The Pittsburgh Criteria Backstory
Dr. Rosenfeld then took the floor to address the integration of evidence with individual patient care. He noted that before Paradise published the 1984 study showing a benefit for tonsillectomy, the researcher had conducted an earlier study following children to monitor their episodes of infection. Recruited via local media and referrals from pediatricians, the children met the Pittsburgh criteria and were observed for the next year. Sure enough, said Dr. Rosenfeld, almost half the kids had one or fewer episodes [of throat infection] in the next year. So, the natural history is good.
There is no doubt, he conceded, that the sicker the child, the more impact the surgery will have. It remains difficult, however, to show real benefit after surgery for those who are only mildly symptomatic. On the other hand, the risks of tonsillectomy are real, said Dr. Rosenfeld. In addition to the more common side effects of pain and postoperative hemorrhage, there are uncommon risks, such as endotracheal tube ignitions, cervical facial emphysema, bacterial meningitis, and psychological trauma. Surgeons would do well, he said, to always consider the magnitude of the expected benefit against the risks.
The decrease in tonsillectomy procedures has, however, introduced another iatrogenic consequence, according to Dr. Rosenfeld: sleep-disordered breathing. This is a disorder that was barely mentioned 50 years ago, but now represents the primary indication for tonsillectomy. The current trials weighing surgical versus nonsurgical treatment for sleep apnea, he said, fail to address quality of life and neurocognitive sequelae (such as failure to thrive, nocturnal enuresis, underperformance at school).
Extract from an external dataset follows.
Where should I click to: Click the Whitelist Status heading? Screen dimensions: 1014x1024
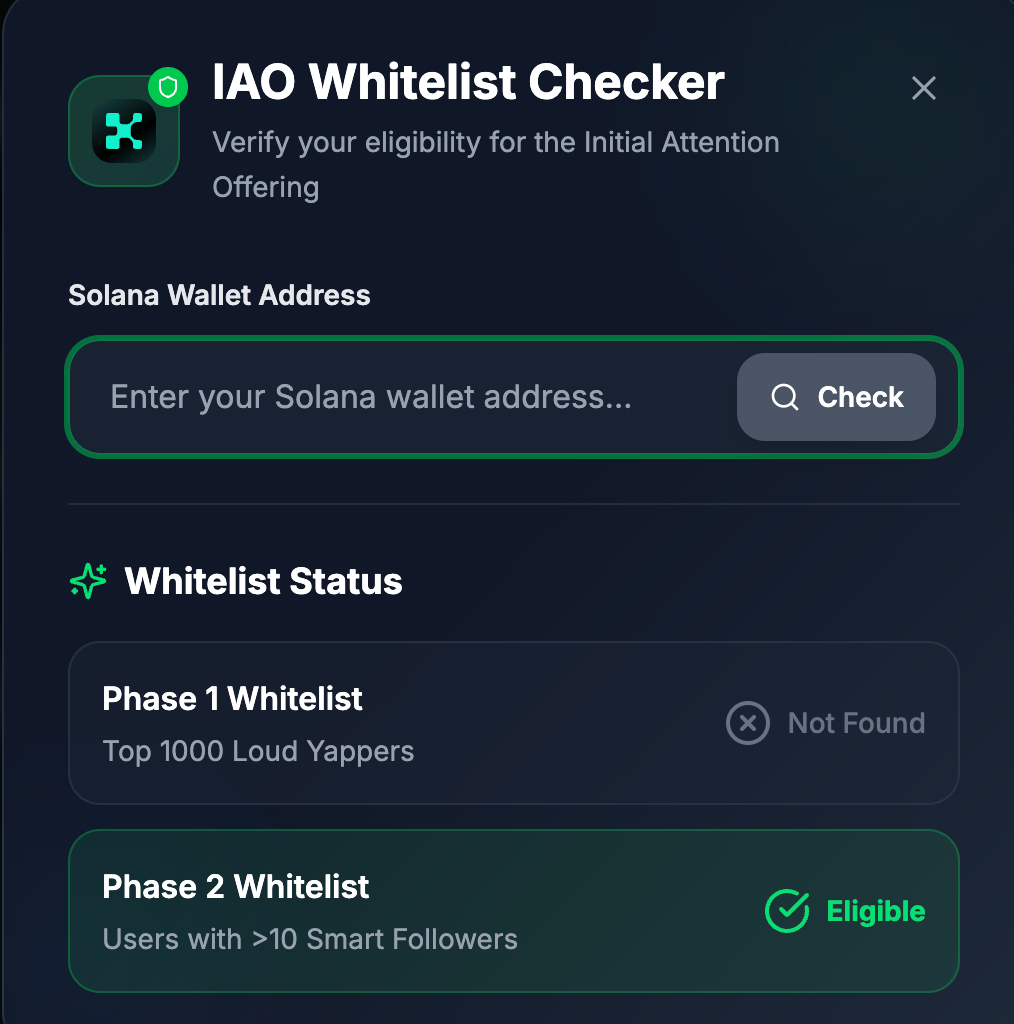pos(263,581)
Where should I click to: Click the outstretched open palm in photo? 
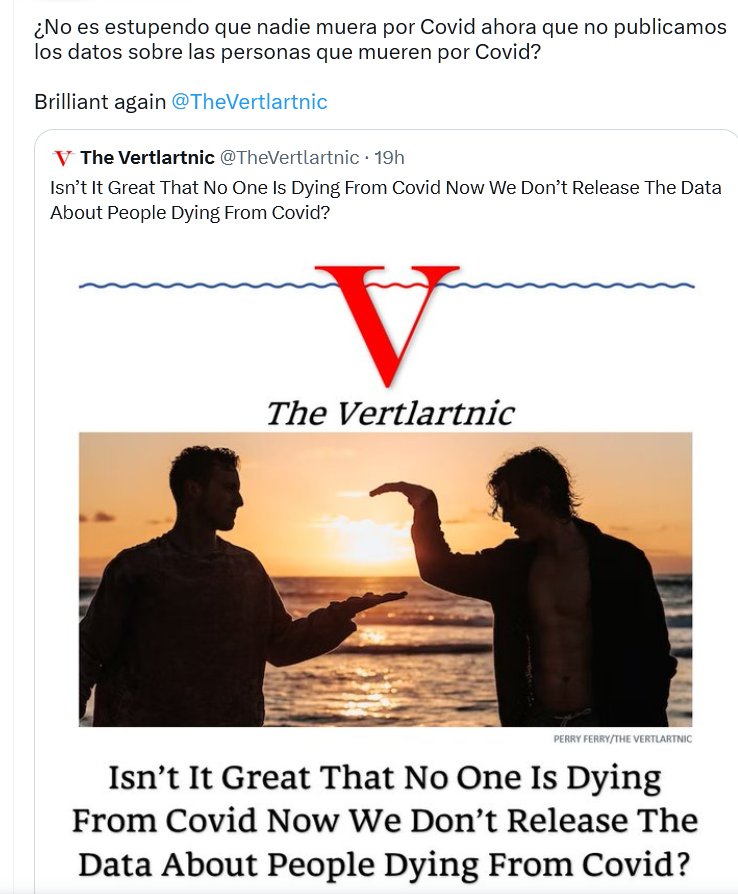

The decisions for surgeons remain complex, Dr. Rosenfeld concluded. If you were hoping for an easy decision, an easy strategy, we’ve probably not provided that here. He urged participants to include their expertise and patient preference in the decision-making equation. He also cautioned his colleagues to resist gizmo idolatry as described in a recent paper5-that the newest technology is always superior-and to thoughtfully consider the evidence, indications and complications that go along with this nontrivial surgery.
There are valid reasons for this surgery, said Dr. Rosenfeld, who concluded, I always tell my residents that the best tonsillectomy is one that is prudently avoided.
- Paradise JL, Bluestone CD, Bachman RZ, et al. Efficacy of tonsillectomy for recurrent throat infection in severely affected children. Results of parallel randomized and nonrandomized clinical trials. N Engl J Med 1984;310:674-83.
- Burton MJ, Glasziou PP. Tonsillectomy or adeno-tonsillectomy versus non-surgical treatment for chronic/recurrent acute tonsillitis. Cochrane Database Syst Rev 2009;1:DC001802.
- Burton MJ, Doree C. Coblation versus other surgical techniques for tonsillectomy. Cochrane Database Syst Rev 2007;3:CD004619.
- Czarnetzki E, Elia N, Lysakowski C, et al. Dexamethasone and risk of nausea and vomiting and postoperative bleeding after tonsillectomy in children: a randomized trial. JAMA 2008;300:2621-30.
- Leff B, Finucane TE. Gizmo idolatry. JAMA 2008;299:1830-2.